**Short problem 1**
According to the post on Google Ngrams below, how many books are in the archive behind the tool?

**Text shown**
'''
Tuesday, December 28, 2010

Culturomics: Not Quite Yet

Well, it’s time to stick my oar in on the Google Ngrams discussion. While a number of computational linguistics scholars have pointed out the pitfalls of Google’s latest toy, I think I have a unique perspective to offer on the issue. I understand what the Ngrams creators were trying to do, because I’m trying to exactly the same thing: get some things cooking. My research on contemporary literary reception is not exhaustive or dependent on highly complex statistical models. That’s because literary reception is a huge, multiply mediated field ranging from cafĂ© conversations to book reviews, and my access to data is limited. But where I have adopted a “core sample” model, choosing a few accessible data sources to make some robust but limited generalizations about readers and reading culture, Google has gone for the moon shot. By creating an opaque front-end to their 5 million book archive, they offer the illusion of a truly global Ngram search—and they emphasize the scale of their ambition by claiming their tool isn’t merely a corpus search mechanism but the portal to a new science of “culturomics.”

As my colleague Matthew Jockers noted in his own oar-insertion post, “To call these charts representations of ‘culture’ is, I think, a dangerous move.” He goes on to suggest it “may be,” but I have to go a bit farther and say “definitely not.” Here’s the problem: we can’t get reasonable, arguable claims about things like culture or literary history unless the limitations of the corpus are acknowledged and dealt with from the outset. Typically, projects like this limit themselves either by going too small or too big, and Google has gone way big. Let me explain what I mean.

Too Small:

The opposite example would be a research project on a small, meticulously tended patch of texts. Classic humanities research, really, but of limited usefulness for making grounded claims about larger literary-historical or cultural issues (at least until enough such small projects emerge with commensurable results that we can begin to construct some causal chains). Traditional humanities as a whole is full of projects that are “too small” for making broad cultural claims because they are limited to a small data footprint. The walled garden of closely tended results is fascinating and lovely to explore, but it’s difficult or impossible to compare the work to anything outside.

Too big:

Google, by contrast, flies off the macro end of the scale by trying to do too much and claim too much. The corpus is amazing, but nevertheless limited and contingent in many ways. As others have pointed out, the OCR is problematic; the metadata is sloppy; the text distribution almost certainly has a number of biases (how could it not? What is the gender, historical and language distribution of the world’s universal library supposed to be anyway?). By choosing to obscure these limitations instead of illuminating them, Google turns “culturomics” into a toy, not a tool.
'''
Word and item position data
'''
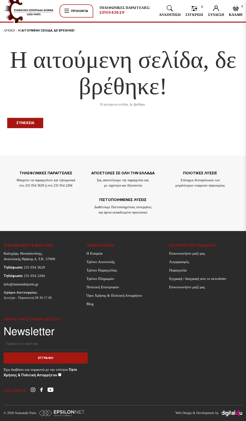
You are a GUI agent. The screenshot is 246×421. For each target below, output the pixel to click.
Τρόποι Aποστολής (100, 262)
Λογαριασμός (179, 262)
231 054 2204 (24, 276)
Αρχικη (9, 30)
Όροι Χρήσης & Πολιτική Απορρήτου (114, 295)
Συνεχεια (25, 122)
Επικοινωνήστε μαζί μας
'''
'''
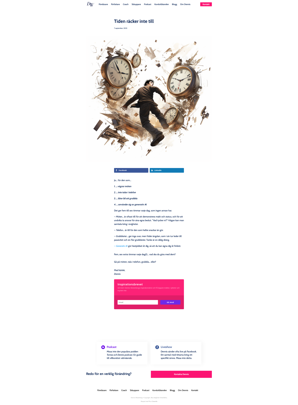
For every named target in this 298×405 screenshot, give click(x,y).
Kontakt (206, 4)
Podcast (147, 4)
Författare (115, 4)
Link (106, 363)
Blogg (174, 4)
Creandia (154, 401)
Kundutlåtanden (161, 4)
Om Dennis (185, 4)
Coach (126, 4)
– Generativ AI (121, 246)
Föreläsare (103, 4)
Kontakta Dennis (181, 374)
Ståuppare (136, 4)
'''
**Short problem 2**
Please rewrite the listing from the line with "You are a GUI" up to and including the line with "Συνεχεια (25, 122)", adding -53 to every coordinate in the answers.

**Task result 1**
5 million books.

**Task result 2**
You are a GUI agent. The screenshot is 246×421. For each target below, output the pixel to click.
Τρόποι Aποστολής (47, 209)
Λογαριασμός (126, 209)
231 054 2204 (-29, 223)
Αρχικη (-44, -23)
Όροι Χρήσης & Πολιτική Απορρήτου (61, 242)
Συνεχεια (-28, 69)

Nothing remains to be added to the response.